Items ::
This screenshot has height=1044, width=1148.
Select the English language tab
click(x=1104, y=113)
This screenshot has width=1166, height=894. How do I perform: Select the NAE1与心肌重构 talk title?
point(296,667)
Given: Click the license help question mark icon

Stated task :: Write out every one of the entries above, word for word.

Result of this task ::
This screenshot has height=1044, width=1148.
Select the English language tab
click(x=1104, y=113)
This screenshot has width=1166, height=894. How do I perform: Select the NAE1与心肌重构 talk title?
point(296,667)
Given: Click the license help question mark icon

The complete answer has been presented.